Wednesday, March 2, 2011

6. Critical Public Art Pedagogy

Ka-Ping Lee's regender translator offers a great springboard to begin discussing issues of gender identity in a contemporary context. The program literally re-writes "history" (i.e. Web pages) by changing gender pronouns.  Many, many contemporary art concepts can be introduced, including semiotics, intertextuality, remix, different modes of interface, and appropriation. I'll brainstorm some ways these ideas an be discussed in class below.

Semiotics: "the study of the signifying process of making meaning, of forming relationships, through the use of signs and symbols."
What does it mean that we use the male pronoun to describe human groups as a whole in English? 

Intertextuality: "situates meaning within worldviews espoused by discourses from an image’s changing contexts of reception."
What's different in a religious text's use of male pronouns to describe a creator than other languages and cultures?

Remix: "opportunity to "talk back" to a dominant message that is being encoded in visual culture."
Why does it feel so strange to change gendered pronouns? How can we change this in the future?

Modes of interface: "a site at which visual and textual modes are interwoven but also confront and mutually interrogate each other” (Smith & Watson, 2002, p. 21).
How has the Web's instantaneous content creation (and meaning-making) affect our art-making process, and how can we use this to our advantage?

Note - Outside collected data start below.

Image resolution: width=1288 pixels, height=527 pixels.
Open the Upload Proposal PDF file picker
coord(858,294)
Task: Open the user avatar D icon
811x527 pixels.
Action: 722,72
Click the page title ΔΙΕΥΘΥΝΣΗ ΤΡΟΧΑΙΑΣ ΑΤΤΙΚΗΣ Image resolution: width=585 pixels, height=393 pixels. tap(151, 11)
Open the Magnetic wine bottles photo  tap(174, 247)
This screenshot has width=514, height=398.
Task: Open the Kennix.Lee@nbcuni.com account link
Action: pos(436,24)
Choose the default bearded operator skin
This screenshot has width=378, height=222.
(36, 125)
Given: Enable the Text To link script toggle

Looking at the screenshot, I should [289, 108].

Appropriation: "art works being taken and used by another artist in a manner that causes the original image to take on a new or different idea than what the original image was intended to."
How can we express these new thoughts so others may understand them?

I was immediately drawn to the potentials that Lee's method of transforming dominant perceptions could be applied to the creation of visual art in the classroom. I realized that one way this could occur is through digital manipulation. Perhaps students studying digital arts could "re-gender" well-known works. For example, the profile on an image of a US dime could be altered from that of FDR to his wife, Eleanor. American Gothic could be manipulated to showcase a different power dynamic between father and daughter (notice how the female portrait stares off into space, while the male character stares straight into the viewers space, causing subject interpellation). George Washington's facial features in his official Presidential portrait could be edited to reflect those of Harriet Tubman's. 

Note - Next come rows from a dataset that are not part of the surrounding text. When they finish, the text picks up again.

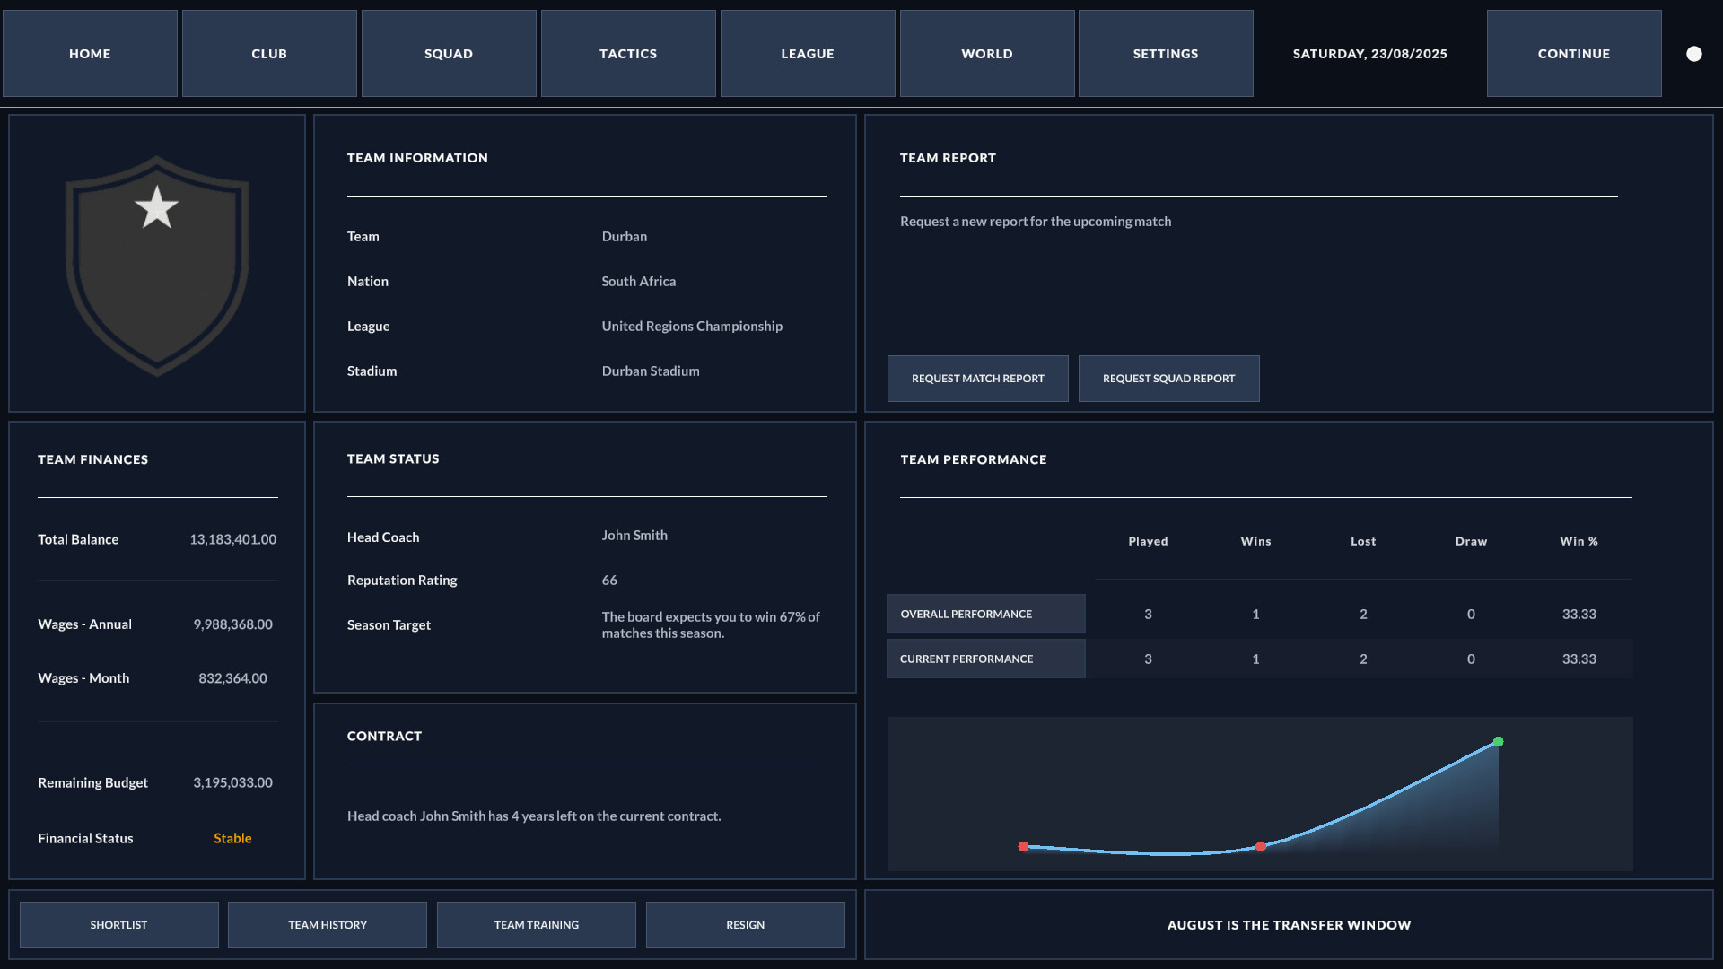Request a match report
Viewport: 1723px width, 969px height.
click(978, 379)
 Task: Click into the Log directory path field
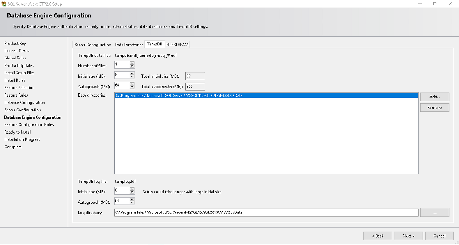(266, 212)
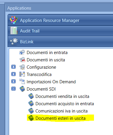This screenshot has width=113, height=135.
Task: Click the Application Resource Manager colorful icon
Action: tap(14, 20)
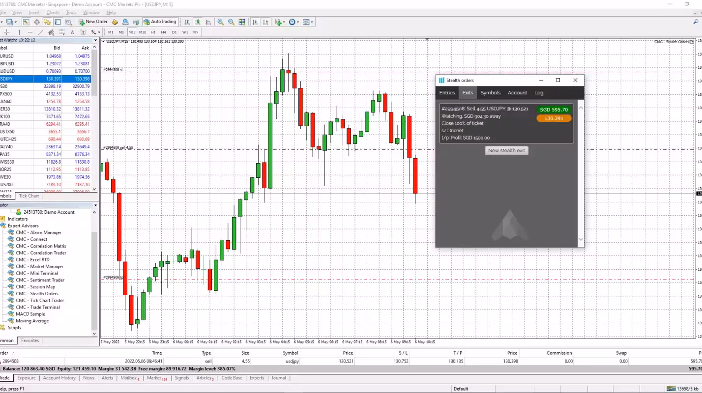702x393 pixels.
Task: Click the tile windows grid icon
Action: [242, 22]
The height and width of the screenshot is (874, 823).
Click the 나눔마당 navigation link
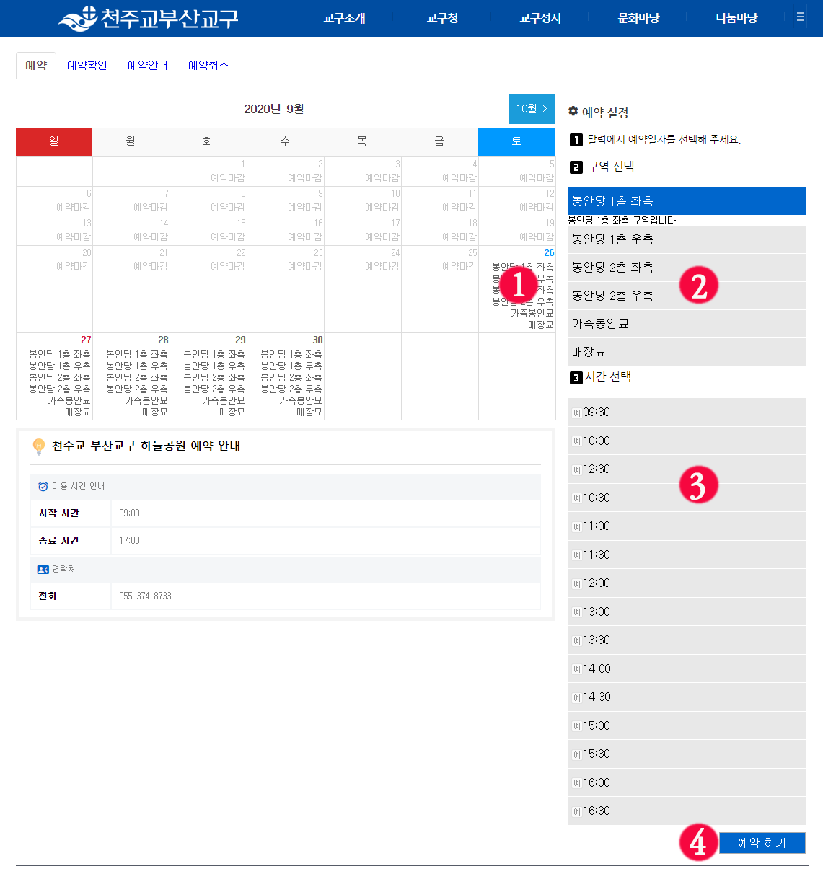pyautogui.click(x=737, y=17)
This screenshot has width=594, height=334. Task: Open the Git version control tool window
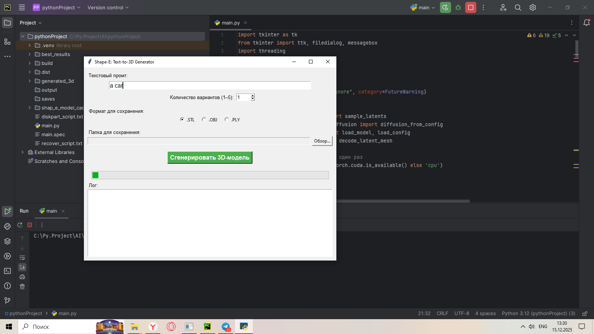7,300
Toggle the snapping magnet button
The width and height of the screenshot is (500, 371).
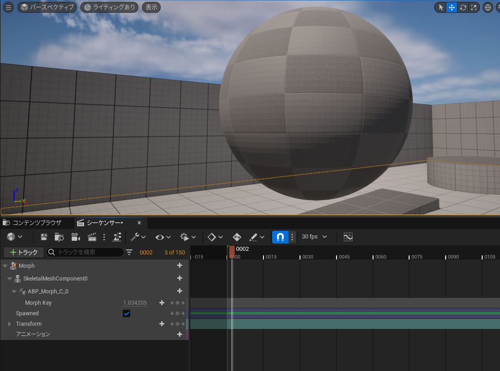point(280,237)
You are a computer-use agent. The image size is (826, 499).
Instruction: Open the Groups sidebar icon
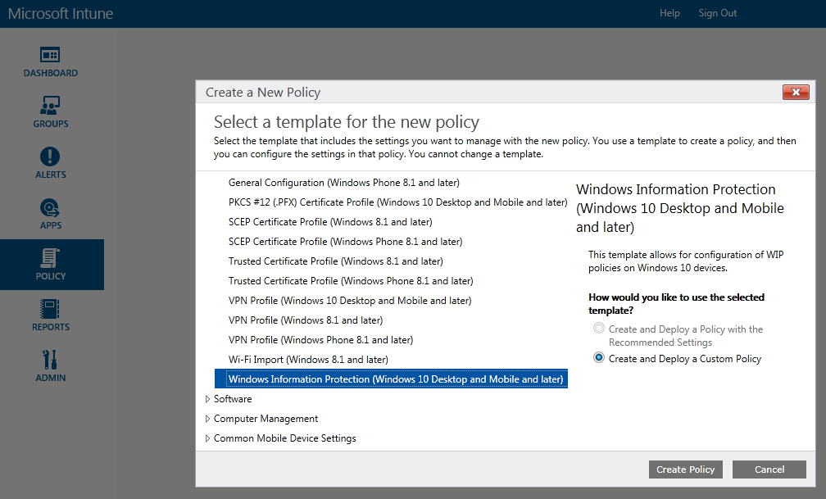51,106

Here's a quick "digital sketch" of the dime idea. 

Dime design of FDR

Dime design using Eleanor Roosevelt and "Goddess"

Images used from:

3 comments:

  1. Your digitally regendering famous artworks sounds like it would make an amazing assignment.

    Interesting side note: I always thought that it was Eisenhower on the dime. Finally seeing this larger version helps me to see that it is FDR. I like the idea of using portraiture for some kind of "remoneying" asssignment.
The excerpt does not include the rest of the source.